_DATASET RECORDS_
☆ ☆ ☆ ☆ ☆ ☆ ☆

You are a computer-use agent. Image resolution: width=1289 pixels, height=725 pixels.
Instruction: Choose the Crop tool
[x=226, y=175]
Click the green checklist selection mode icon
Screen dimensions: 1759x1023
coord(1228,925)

☆ ☆ ☆ ☆ ☆ ☆ ☆

_WHAT IS BEING ASKED_
Return the listing above in full, character for character.

_TASK RESPONSE_
You are a computer-use agent. Image resolution: width=1289 pixels, height=725 pixels.
Instruction: Choose the Crop tool
[x=226, y=175]
Click the green checklist selection mode icon
Screen dimensions: 1759x1023
coord(1228,925)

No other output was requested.